# Brief 1
Answer these from the cloud GPU post:
(a) What hourly price is listed for Microsoft's NC6 option?
(b) From which zone did the author finally get an instance with a T4 GPU?
(c) How much space was the storage bucket given?
# Brief 2
Write out the part of the cloud GPU post from "It seems like" to "chicken-vm konlet-startup[1665]: ).", copied word for word.

# Passage shown
▼

After looking at Google, Amazon and Microsoft offerings, the AWS g4dn.xlarge instance looks like it might be the best option, at $0.526/hr, or Google’s got a T4 based compute engine for only $0.35/hr. These are good options, if 16GB of video ram will be enough. It should be, because we’re working with like 5GB on the Jetson.

Microsoft has the NC6 option, which looks good for a much more beefy GPU and memory, at $0.90/hr.

We’re just looking at Pay-as-you-go prices, as the 1-year and 3-year commitments will end up being expensive.

I’m still keen to try train on the Jetson, but the cloud is becoming more and more probable. In Sweden, visiting Miranda, we’re unable to order a Jetson AGX Xavier, the 32GB version. Arrow won’t ship here without a VAT number, and SiliconHighway is out of stock.

So, attempting Cloud GPUs. If you want to cut to the chase, read this one backwards. So many problems. In the end, it turned out setting it up yourself is practically impossible, but there is an ‘AI Platform’ section that works.

Amazon AWS. Tried to log in to AWS. “Authentication failed because your account has been suspended.” Tells me to create a new account. But then brings me back to the same failure screen. Ok, sending email to their accounts department. Next.

Google Cloud. I tried to create a VM and add a T4 GPU, but none of the regions have them. So I need to download the Gcloud SDK and CLI tool first, to run a command to describe the regions, according to the ‘Before you begin‘ instructions..

Ok, GPUs will only run on N1 and A2 VMs. The A2 VMs are only for A100s, so I need an N1 VM in one of these regions, and we add a T4 GPU.

There’s an option to load a specific docker, and unfortunately they don’t seem to have one with both Pytorch and TF2. Let’s start with TF2 gcr.io/deeplearning-platform-release/tf2-gpu.2-4

So this looks like a good enough VM. 30GB RAM, 8 cpus. For europe-west3, the cost is about 50 cents / hr for the VM and 41 cents / hr for the GPU.

n1-standard-8

30GB

$0.4896

$0.09840

1 GPU

16 GB GDDR6

$0.41 per GPU

So let’s round up to about $1/hour. I ended up picking the n1-standard-4 (4 cpus, 15 gb ram).

At these prices I’ll want to get things up and running asap. So I am going to prep a bit, before I click the Create VM button.

I had to try a few things to find a cloud instance with a gpu, because the official list didn’t really work. I eventually got one with a T4 GPU from europe-west4-c.

It seems like Google Drive isn’t really part of the google cloud platform ecosystem, so I started a storage bucket with 50GB of space, and am uploading the chicken images to it.

The instance doesn’t have pip or jupyter installed. So let’s do that…

ok so when I sudo’ed, I got this error

Jul 20 14:45:01 chicken-vm konlet-startup[1665]: {"errorDetail":{"message":"write /var/lib/docker/tmp/GetImageBlob362062711: no space left on device"},"error":"write /var/lib/docker/tmp/GetImageBl
 Jul 20 14:45:01 chicken-vm konlet-startup[1665]: ).
 Jul 20 14:45:01 chicken-vm konlet-startup[1665]: 2021/07/20 14:43:04 No containers created by previous runs of Konlet found.

▲

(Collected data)
▼

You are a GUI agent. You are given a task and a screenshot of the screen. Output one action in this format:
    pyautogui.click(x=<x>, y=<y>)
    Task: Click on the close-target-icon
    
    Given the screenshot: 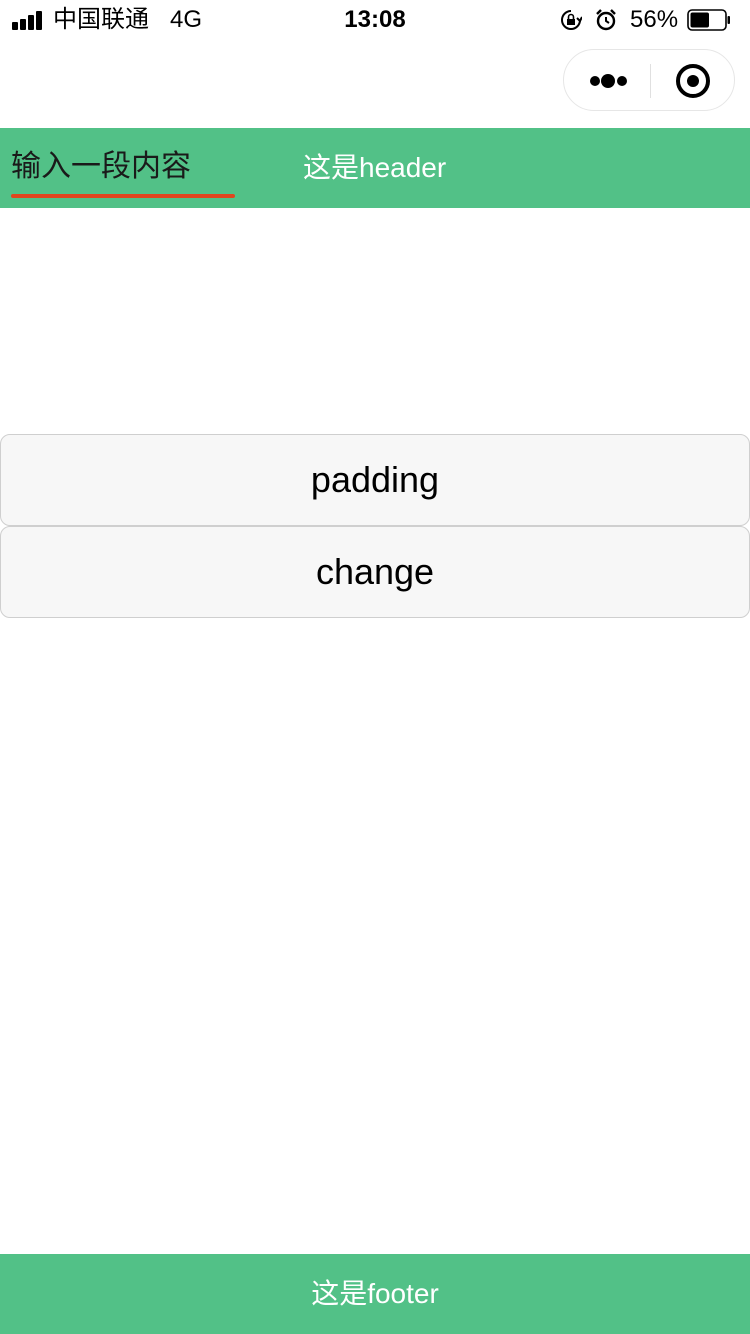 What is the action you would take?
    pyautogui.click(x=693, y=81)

▲

# Written solution 1
(a) $0.90/hr
(b) europe-west4-c
(c) 50GB

# Written solution 2
It seems like Google Drive isn’t really part of the google cloud platform ecosystem, so I started a storage bucket with 50GB of space, and am uploading the chicken images to it.

The instance doesn’t have pip or jupyter installed. So let’s do that…

ok so when I sudo’ed, I got this error

Jul 20 14:45:01 chicken-vm konlet-startup[1665]: {"errorDetail":{"message":"write /var/lib/docker/tmp/GetImageBlob362062711: no space left on device"},"error":"write /var/lib/docker/tmp/GetImageBl
 Jul 20 14:45:01 chicken-vm konlet-startup[1665]: ).